義ノ富士 V争いトップ安青錦も撃破 前日の大の里に続き連日大物食い「イメージ通り。突き切りました」首位に1差
「大相撲九州場所・11日目」(19日、福岡国際センター)
勢いは止まらない。義ノ富士は頭から当たり、右をのど元に伸ばして安青錦の体を起こした。そのまま、もろ手突きを2発。一気に突き出した。
この日も熊本から親類が来場したご当地場所。初黒星をつけた大の里戦に続き、賜杯争いトップを圧倒。「突き切りました。自分の相撲が取れて良かった」。大歓声を受け、胸を張った。
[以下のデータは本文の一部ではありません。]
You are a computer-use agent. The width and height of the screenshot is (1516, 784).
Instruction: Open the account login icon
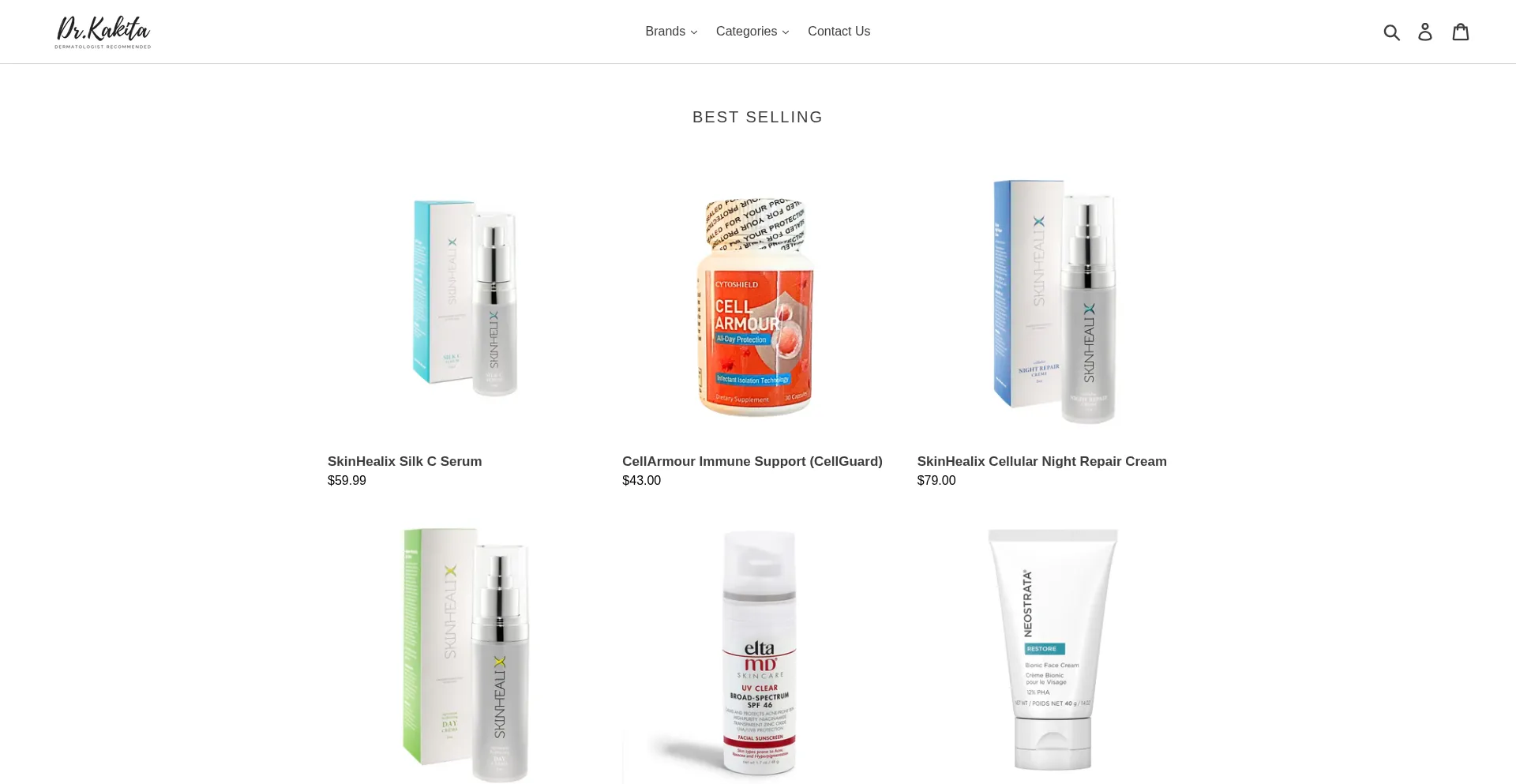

前日の取組後、同部屋の炎鵬、川副らと食事した中華店で、客から金星を祝福された。銭湯のサウナでは、自身のニュースがテレビ画面に流れるのを見た。日大時代の監督に報告すると、安青錦戦に向け「突き起こすか上手を取れ」と連絡が届いた。師匠の伊勢ケ浜親方(元横綱照ノ富士)からは「止まるな」と助言を受けた。
両方の助言を体現した会心星。義ノ富士は「イメージ通り。相手が起きるのが見えた」とうなずいた。師匠は「安青錦は一度起こせば軽い。止まらず攻めた。馬力がついてきた」と目を細めた。
右足負傷でロンドン公演は不参加。場所前まで休場も検討された。ふくらはぎには分厚いサポーターを巻く。「それで勝つと自信になる。一瞬で前に出ると今も痛いが、忘れるくらいうれしい」と発奮材料にした。
勝ち越しを決めて「ほっとした。次は2桁」と目標を上方修正。大の里の連敗を受け、1差に迫った賜杯争いは「全然気にしない」と言うが、さらなる上方修正も夢ではない。